Nickelback - Feed The Machine
erhältlich ab
16.06.2017
Genre
  • Rock/Pop
  • Rock
Label
BMG Rights
Vertrieb
Warner
Laufzeit
Redaktion
Eure Bewertung

Immer noch hungrig

Dave Grohl tweetete enst: Wenn man eine Nickelback-Platte rückwärts abspiele, höre man teuflische Botschaften. Schlimmer jedoch: Wenn man sie vorwärts abspiele, höre man Nickelback-Songs. Auf der Internetseite des "Rolling Stone" wurde der Ankündigung von "Feed The Machine" ein vorverurteilendes "Muss das sein?" vorangestellt. Gelegentlich werden Nickelback als "meistgehasste Band der Welt" bezeichnet. Arme Jungs, das haben die tatsächlich ziemlich netten Musiker dieser Combo nicht verdient. Zumal ihr neuntes Album ein gar nicht übles Sammelsurium an anständigen Rocksongs geworden ist.

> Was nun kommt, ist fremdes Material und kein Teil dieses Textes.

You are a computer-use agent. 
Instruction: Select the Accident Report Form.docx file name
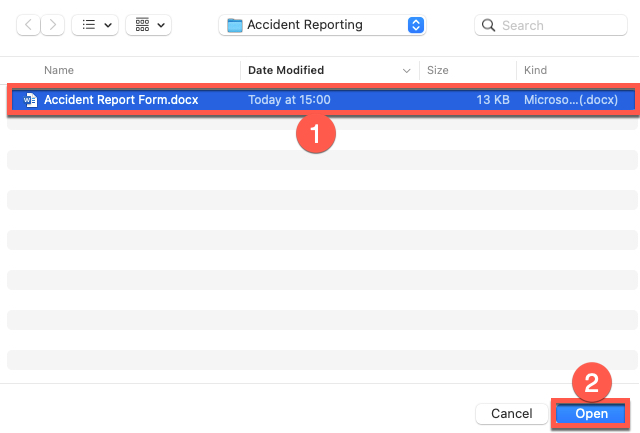(119, 100)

Die jüngste Vergangenheit war keine leichte Zeit für die Kanadier: "No Fixed Address" (2014) konnte sich kommerziell nicht in die Reihe früherer Überflieger einordnen. Zusätzlich wurde der Versuch, sich zugunsten einer neuen Lackierung noch etwas mehr anzupassen, heftig kritisiert. Zu allem Überfluss bescherten gesundheitliche Probleme von Frontmann Chad Kroeger (eine Zyste am Kehlkopf) einer Amerikatournee ein jähes, vorzeitiges Ende.

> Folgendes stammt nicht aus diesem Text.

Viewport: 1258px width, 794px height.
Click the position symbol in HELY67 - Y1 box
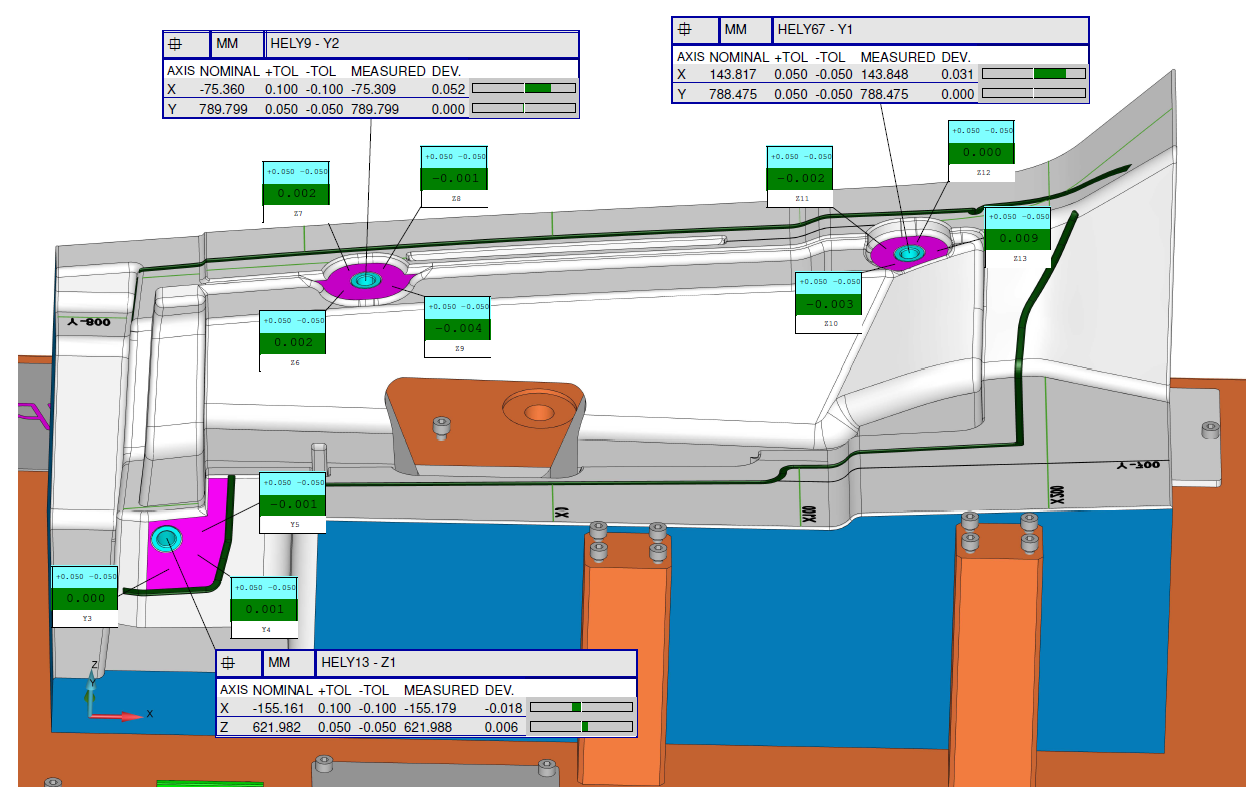685,30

Mit "Feed The Machine" soll jetzt alles wieder gut werden. Dafür hat man zwar die ein oder andere Power-Ballade zu viel auf das Album gepackt, doch insbesondere die Single "Song On Fire" zählt zu den besten Schmachtfetzen, die man von Nickelback je gehört hat. Der Anstrich des Vorgängers wird nicht komplett über Bord geworfen; Titel und Cover bemühen sich weiter darum, vom Dicke-Hosen-Dumme-Texte-Image wegzukommen. So wird im hitverdächtig geradlinigen "Silent Majority" die Frage gestellt, was denn passieren würde, wenn die stumme Mehrheit plötzlich ihre Stimme erheben würde.

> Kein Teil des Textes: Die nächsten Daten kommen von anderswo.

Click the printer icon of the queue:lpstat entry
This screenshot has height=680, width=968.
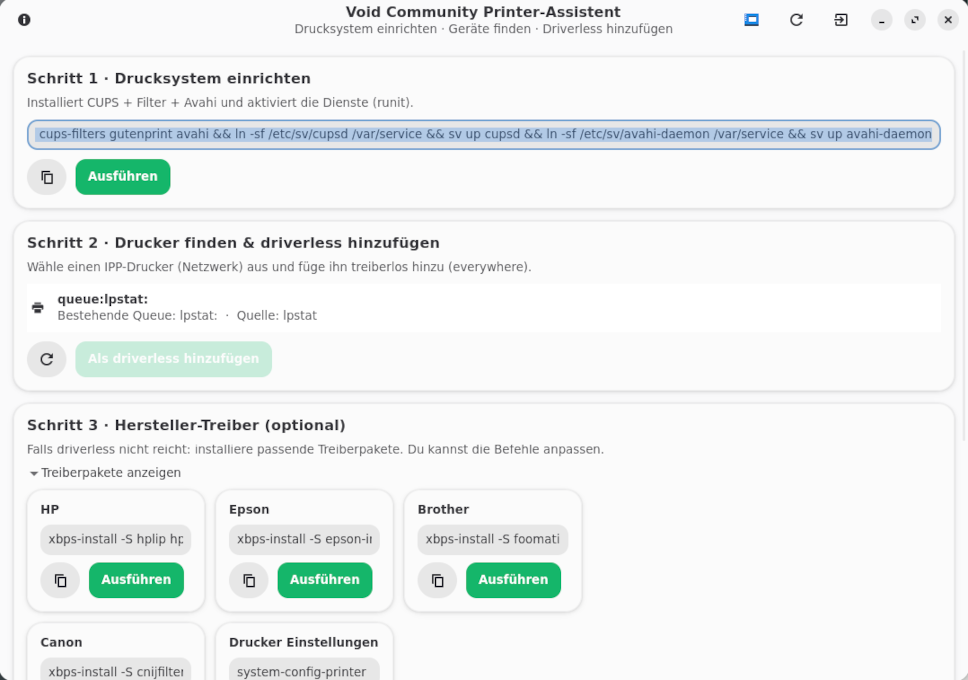tap(38, 307)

Die stumme Mehrheit, welche Nickelback alles andere als peinlich findet? Über 50 Millionen verkaufte Platten sind eine nicht wegzuleugnende Hausnummer. "Feed The Machine" ist ein Elf-Gänge-Mainstream-Rockmenü, das mal hart, mal sperrig daherkommt und so dann doch die richtige Würze mitbringt. Ansonsten gilt: Auch dieses Album hört sich vorwärts abgespielt wie Nickelback an, und das ist in diesem Fall nichts Schlechtes.